## ЗАДАНИЕ A
Укажите, в скольких строках записей встречается строка «Task» с учетом регистра. Ответ дайте одним числом.
## ЗАДАНИЕ B
Продолжите отрывок о войне 1866 г. и немецкой буржуазии, начав сразу после его последнего предложения.

Это воззрение было тогда очень распространенным, но часто приводило к серьезным заблуждениям. Даже сам Лассаль писал во время своего спора с Марксом и Энгельсом: «Наша королевская власть никогда не была более популярна, чем в 1807 г., и нечто подобное может повториться»; он хотел этим сказать: если мы не сделаем для масс ненавистной эту угрожающую войну, то поражение прежде всего объединит народ с правительством. Прусская монархия в 1807 г. далеко не была популярна; ненависть против «султанов» была тогда гораздо сильнее, но всякое тяжелое поражение прежде всего обессиливает массы, а непосредственный гнет нужды, вызываемой внешним врагом, действует слишком сильно, чтобы вызвать сознание того, что товарищ по несчастью — собственное правительство — виновно в этом несчастье.

1807 г., или, охватывая вопрос шире, Пруссия после Йены и до известной степени после Ольмютца, Россия после Севастополя, Австрия после Кенигреца доказали тот факт, что тяжелые поражения страны могут вызвать внутренние реформы, дающие известные улучшения массам, но находящие свою цель и границы в том, чтобы снова укрепить потрясенное поражением классовое господство.

В 1815 г. прусская дворянская власть стояла гораздо тверже, чем в 1805 г. Война мыслит не только радикально, но и последовательно; она знает, что ее существование и исчезновение связано с классовым обществом, и она всегда заботилась о том, чтобы залечить раны этого классового господства, когда она его поражала, в то же время охотно высмеивая тех, кто навсегда отказывается от классового общества и вместе с тем от войны. [513]

Игра на войне и на военных барышах всегда является для рабочей партии обоюдоострой игрой, которой Энгельс, Маркс и Лассаль всегда избегали — видимо, потому, что спор между законной и незаконной контрреволюцией ставил их в затруднительное положение, ограничивая свободу их решений.

X
Война 1866 г. заключала в себе значительно меньшее количество революционных элементов, чем война 1859 г. Хотя немецкая буржуазия значительно расцвела со времени Ольмютца и стремилась к единству Германии, но стремилась лишь в смысле самого неприкрытого и низменного барышничества. Народно-хозяйственный конгресс, стремившийся расширить феодально-цеховые рамки, мешавшие вращению капиталистической машины, сделался чем-то вроде общественной власти и приобрел известное влияние на правительства; на место Роховых, вообще не дававших голоса «ограниченным умам своих подданных», выступили Дельбрюки, видевшие «тайну нашего времени» в том, чтобы не потерять «на процентах», но германский национальный союз, который должен был преследовать политические идеалы немецкой буржуазии, на самом деле превратился лишь в жалкую карикатуру своего итальянского образца.

В то время как итальянское национальное собрание гнало перед собой Кавура, германское национальное собрание очень неохотно даже следовало за Бисмарком. Когда Бисмарк в начале войне 1866 г. предложил Бенигсену — «Мирабо Люнебургской пустоши» и президенту национального союза — принять на себя временное управление королевством Ганновер, этот либеральный государственный деятель отступил перед таким изменническим начинанием. Немецкая буржуазия боялась сесть на коня, который должен был привести ее к цели, даже и тогда, когда сам Бисмарк держал ей стремя; через 20 лет Бенигсен привлек к ответственности за клевету один вельфский орган, упрекавший его — и при этом совершенно несправедливо — в том, что он в 1866 г. не проявил должной почтительности и верности по отношению к прирожденному вельфскому{55} королю. В то время как итальянская буржуазия быстро уничтожила все средние и малые государства, немецкая буржуазия пыталась сохранить [514] их одно за другим, и при исполнении этой патриотической программы ей помешало лишь то, что сам Бисмарк уничтожил некоторые из них.

Данные для указания точек на скриншотах
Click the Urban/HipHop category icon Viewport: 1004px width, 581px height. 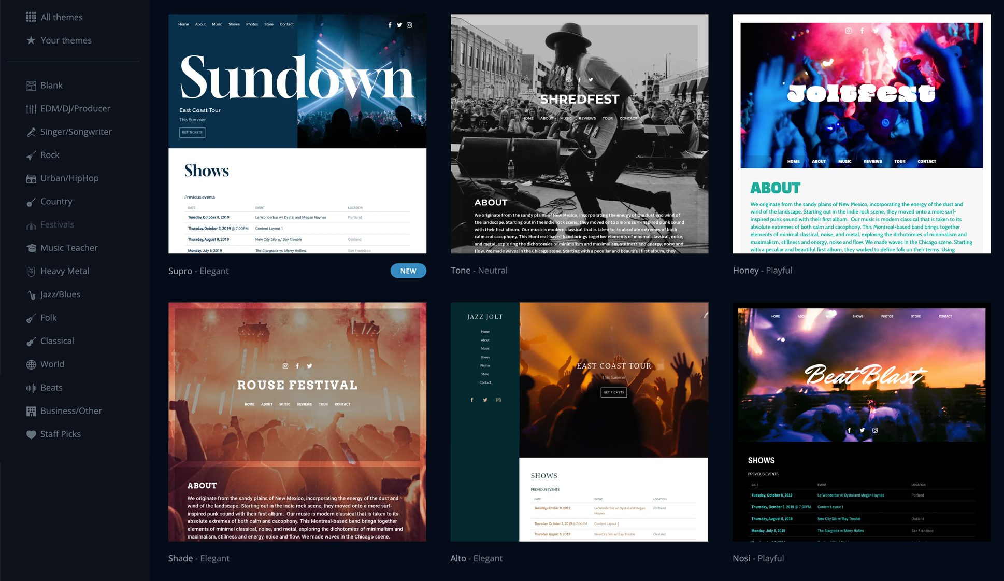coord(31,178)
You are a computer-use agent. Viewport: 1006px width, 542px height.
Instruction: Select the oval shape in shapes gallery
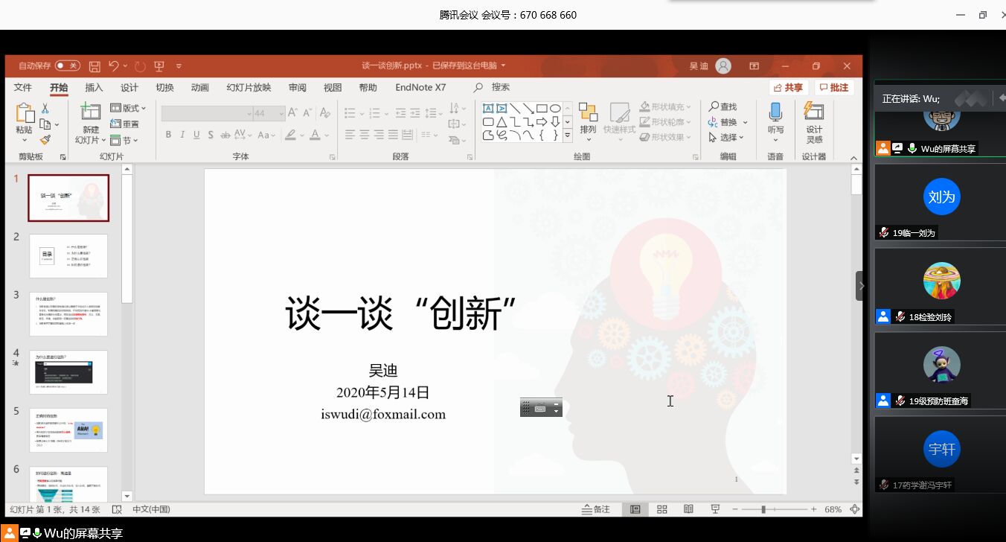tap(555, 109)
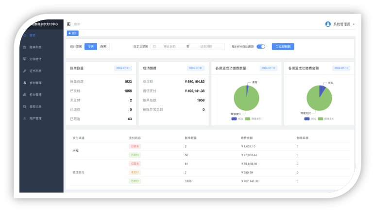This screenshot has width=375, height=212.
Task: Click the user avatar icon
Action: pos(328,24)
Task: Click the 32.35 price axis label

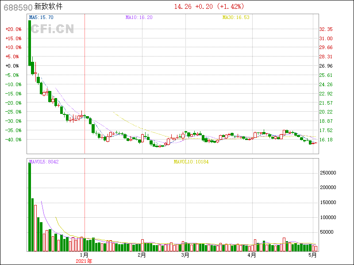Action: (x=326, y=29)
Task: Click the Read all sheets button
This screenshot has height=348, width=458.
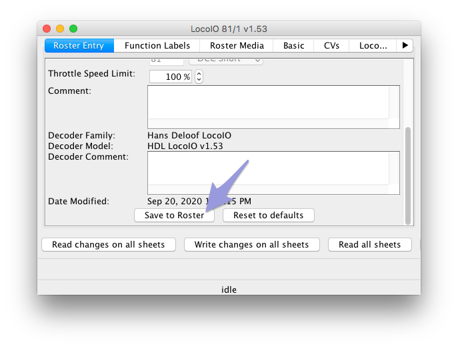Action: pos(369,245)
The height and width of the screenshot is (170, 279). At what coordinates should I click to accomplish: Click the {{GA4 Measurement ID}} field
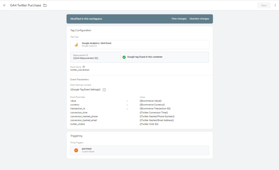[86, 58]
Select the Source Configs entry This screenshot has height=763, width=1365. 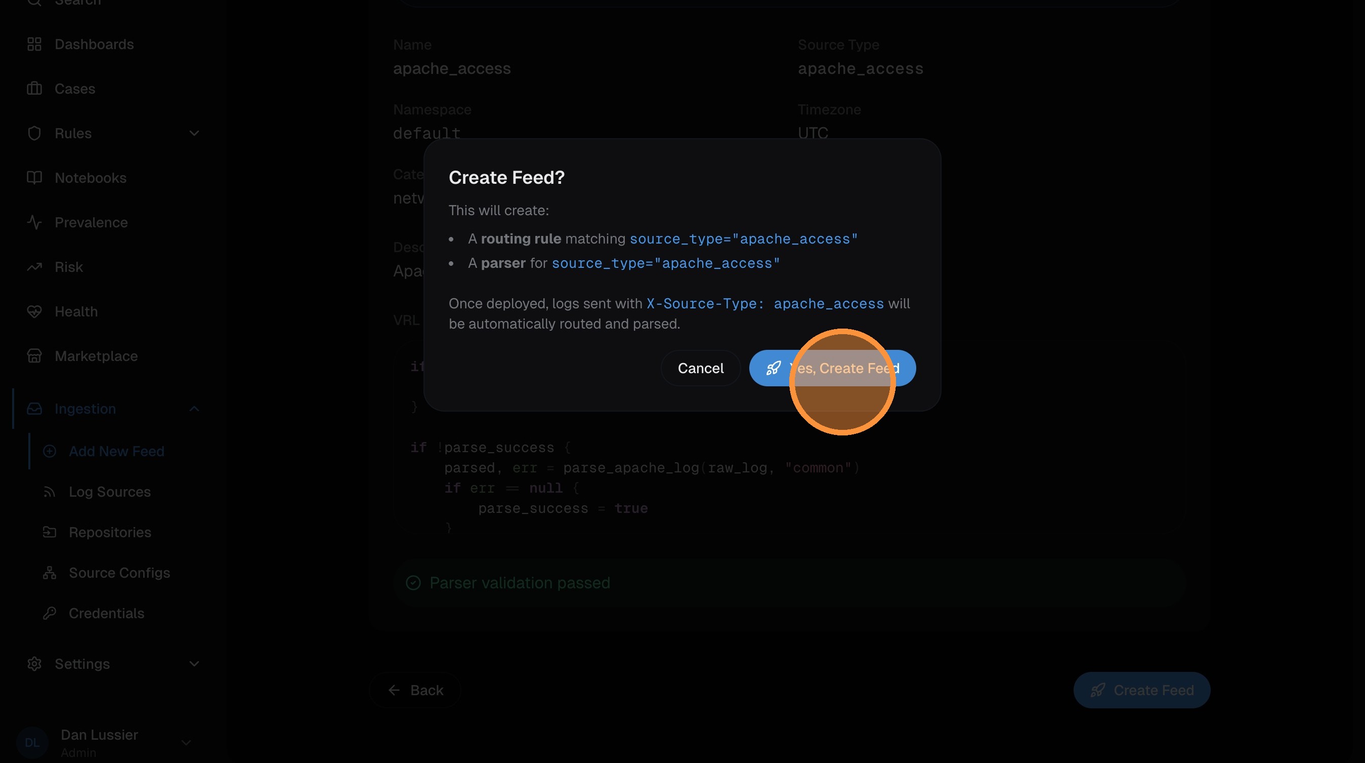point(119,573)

## РЕЗУЛЬТАТ A
3

## РЕЗУЛЬТАТ B
Бисмарк был пруссаком, а так как ни от кого нельзя требовать, чтобы он вылез из своей собственной кожи, то он гораздо меньше, чем немецкая буржуазия, виноват в том, что германское единство осуществлялось гораздо медленнее и несовершеннее, чем итальянское. Война 1866 г. привела лишь к весьма незаконченному образованию северогерманского союза: не только немцы Австрии, но и все южные немцы были из него исключены, и французский император запретил построить мост через Майн. Бисмарк так же, как и Кавур, не мог обойтись без помощи из-за границы, хотя он и не должен был прибегать к таким унизительным формам, являясь министром великой державы.

Его союз с Италией покоился на вполне естественной общности интересов; спасителя народов на Сене он держал, по возможности, в руках, и если не мог ему помешать выступить с протестом против победоносного движения прусского оружия, то умел успокоить его полусловом.

Война 1866 г., с точки зрения наступательной или оборонительной войны, имеет еще одну интересную особенность. Бисмарк считался впоследствии ее прославляемым или проклинаемым вдохновителем, и не приходится отрицать, что он всеми силами подготовлял эту войну, можно сказать, с уверенностью лунатика, вызывая ужас и злобу у стоявших близко к нему. Еще до того как он стал министром, будучи только посланником, он сказал бывшему до него министру Беренсдорфу: «Назначьте меня своим младшим государственным секретарем, и я обязуюсь в течение 4 недель подготовить вам гражданскую войну самого лучшего качества». Когда затем, по ходатайству военного министра Роона, он был назначен министром-президентом, он начал убеждать бюджетную комиссию враждебно настроенной палаты депутатов, что германский вопрос может быть разрешен лишь кровью и железом, и даже Роон, возвращаясь после этого заседания, ворчал, что Бисмарк мог бы отказаться от таких шуток, которые могут только повредить делу консерваторов; еще знаменательнее третий случай: на заседании государственного министерства, происходившего под председательством короля, обсуждался шлезвиг-голштинский вопрос, и Бисмарк высказался за аннексию эльбских герцогств в том смысле, что в дальнейшем эта аннексия явится средством для вытеснения Англии из Германии. Король [515] приказал протоколисту не заносить этих слов Бисмарка, так как они, очевидно, сказаны под влиянием чересчур обильного завтрака и увековечение их вряд ли будет приятно их автору.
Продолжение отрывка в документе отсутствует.